Ruskin on the Arms Trade and Petroleum

In an open letter to workmen and labourers entitled Charitas (1871) John Ruskin quite boldly asks his readers to make three promises. The first is this:

Mind your own business with your absolute heart and soul; but see that it is a good business first. That it is corn and sweet pease you are producing, – not gun powder and arsenic. And be sure of this, literally: – You must really rather die than make any destroying mechanism or compound… In your powder and petroleum manufactory, we work no more… There is no physical crime at this day, so far beyond pardon, – so without parallel in its untempted guilt, as the making of war machinery, and invention of mischievous substance. Two nations may go mad and fight like harlots – God have mercy on them – you who hand them carving knives off the table for leave to pick up a dropped sixpence, what mercy is there for you?”

There are so many problems with this statement – not because it is wrong but because it is right. The problems involved in extracting ourselves from the industries of empire and violence are overwhelming.

I recall late on last year, the job of administration for the NHS was to be privatised and outsourced to an arms dealing company.
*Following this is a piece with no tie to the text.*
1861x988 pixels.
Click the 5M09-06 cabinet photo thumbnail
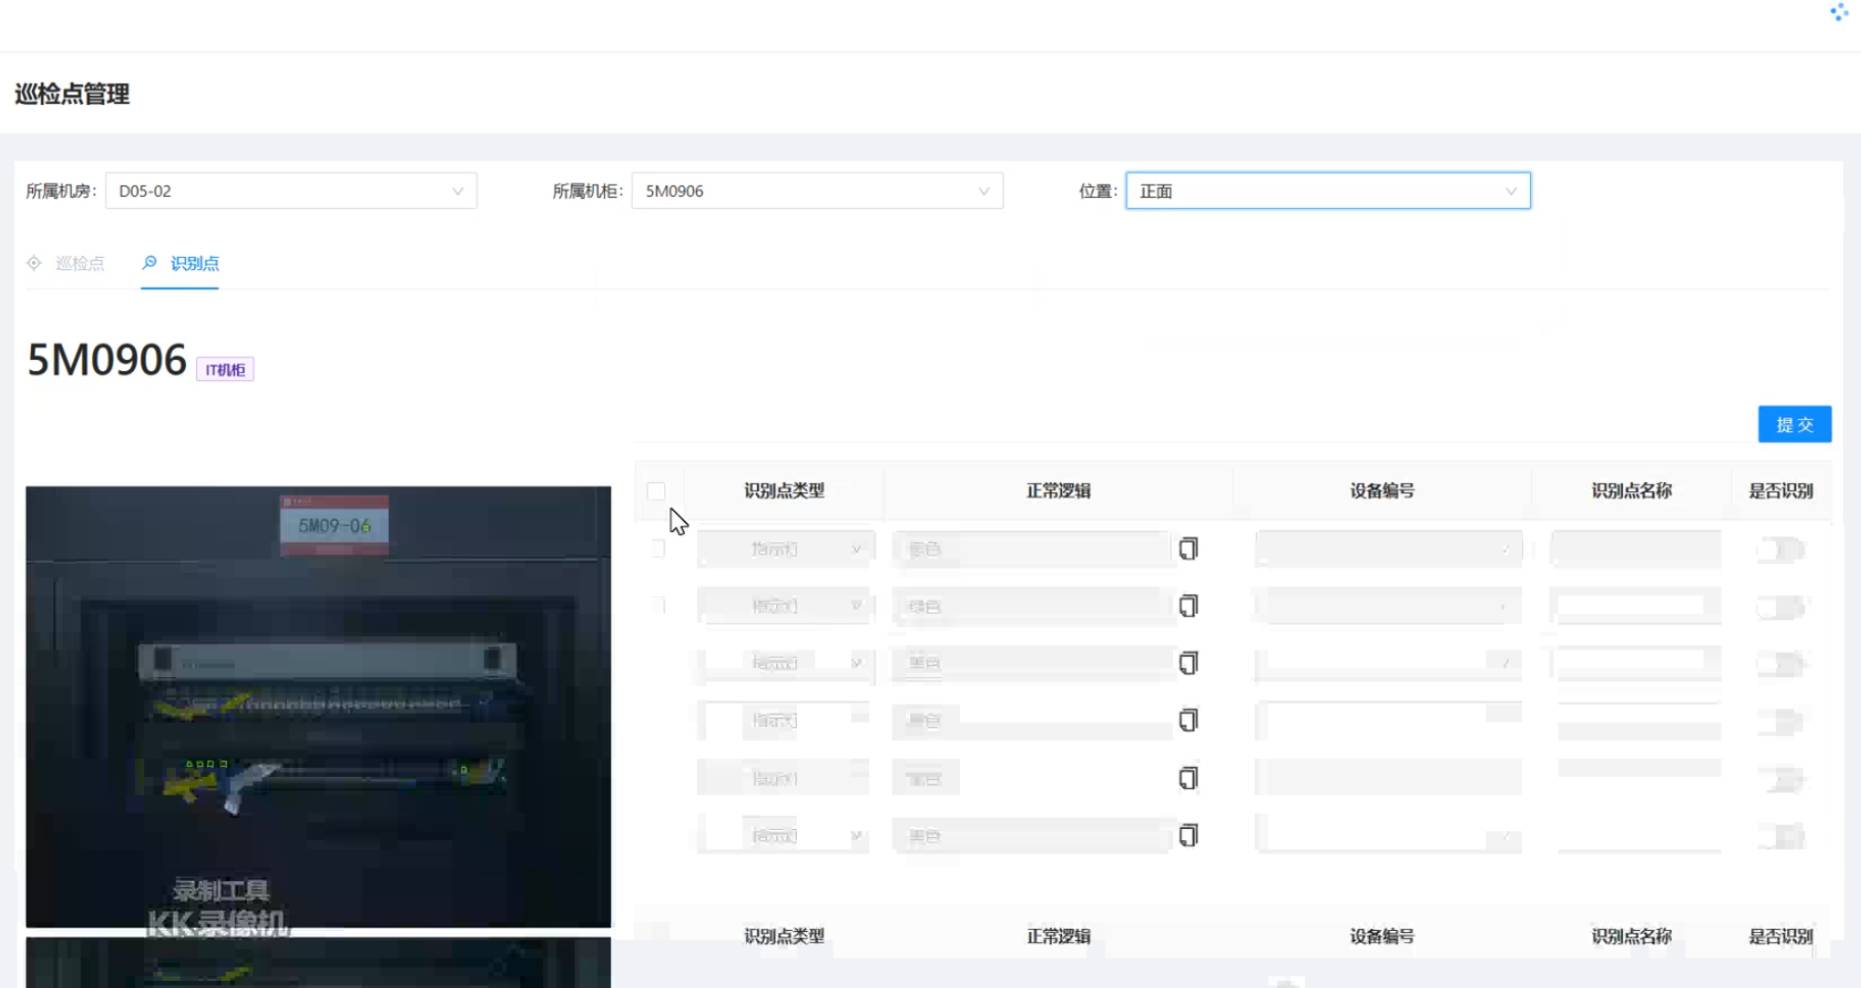point(318,706)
The bid was abandoned after a petition, praise God. But it raises the question: how can we abstain from such things when everything is increasingly being mixed up together? Will we refuse to pay our taxes one day? What has it come to when it is proposed that the NHS be administered by the arms trade? That juxtaposition is a joke.

We could also ask the question from the other side of a war, ie. what resources are wars fought to secure? If its true, as Adam Curtis’ documentary Bitter Lake sees it, that our endless adventures in Iraq are ultimately about our commitments to Saudi Arabia (that is, our addiction to their oil), then it becomes a question of not only of the “arsenic and gunpowder…” we produce, but also what we consume. If we add to this the new information that our reliance on fossil fuels has itself turned into a war on the sublime cosmic sphere that God’s put us on, we are confronted with a question…

Addressing our fondness for petrol is something like the book on the shelf that we know is there, but put off reading. At what point do we decide that this choice is upon us? One part of what Ched Myers calls radical discipleship involves protest, activism and petitioning the powers – and this is growing, praise God. But if this is all we do then we confirm our total reliance on the powers to change the world for us. Are they going to be the sole agents of Good News? Another side is the rearrangement of ordinary life in spite of the powers. I believe that ordinary life can and must be rearranged radically, and that the Spirit of change empowers ordinary people to change the world in ways the powers cannot.

Ched Myers describes the moment Jesus told some fishermen and a tax collector to quit their jobs and join His movement like this:

The first step in dismantling the dominant social order is to overturn the “world” of the disciple: in the Kingdom, the personal and the political are one. These concrete imperatives are precisely what the rich are unable or unwilling to respond to…” (from Binding the Strongman)

And now let the disclaimers begin. Just as Zacheus the tax collector kept his job, and St Paul continued making tents, and Nicodemus stuck to politics, and there is no sign that the Roman centurion quit even his job as the teeth of imperialistic power – ordinary life is not to be rearranged arbitrarily, nor is it always possible to make very necessary changes all at once. Likewise, a plumber needs a van, families sometimes need cars, and I don’t want to go to hospital with a broken leg on a bicycle (anymore than I want to be checked in by arms dealers on the reception desk). When we think of our petrol addiction, and the wars fought to supply it, we’re not talking about something like quitting smoking (a personal change), rather we are challenging the very things that ordinary life is arranged around. We will have to change the world outside ourselves in some way, to rearranging it around something better than the motor car.

The change is impossible without re-forming grass roots geographical community and will inevitably involve reforming life around some kind of geographic village well – a life shared with others in a walkable, or bike-able, locale, and shareable resources. We can’t make the change until we emerge from the identity of individualism and consumerism.

Grass roots community resists empire. Empire dismantles grass roots community. Amongst numerous new technologies of the last century our reliance on the motor car (for all it has given us) has helped to dismantle grass roots community. I am not suggesting that none of us should have them – it actually helps a lot if some of us do. But I am, unapologetically saying that we will not be able to emerge from empire as long as our lives, as individuals and families, are arranged around the motor car rather than around our local community.

It is an odd paradox, in keeping with Myers’ observations above, that it is far more difficult for the rich to rearrange ordinary life in this way than the poor.

The less we, as a people, are reliant on such mediums for life, the richer life will be and the less Western bombs will be dropped on oil rich countries.

For the record, Ruskin’s second and third requests are these: to “seek to revenge no injury…” and lastly to “learn to obey good laws… and subdue base and disloyal ones… ruling over those in the power of the Lord of Light and Peace, whose Dominion is an everlasting Dominion, and His Kingdom from generation to generation.”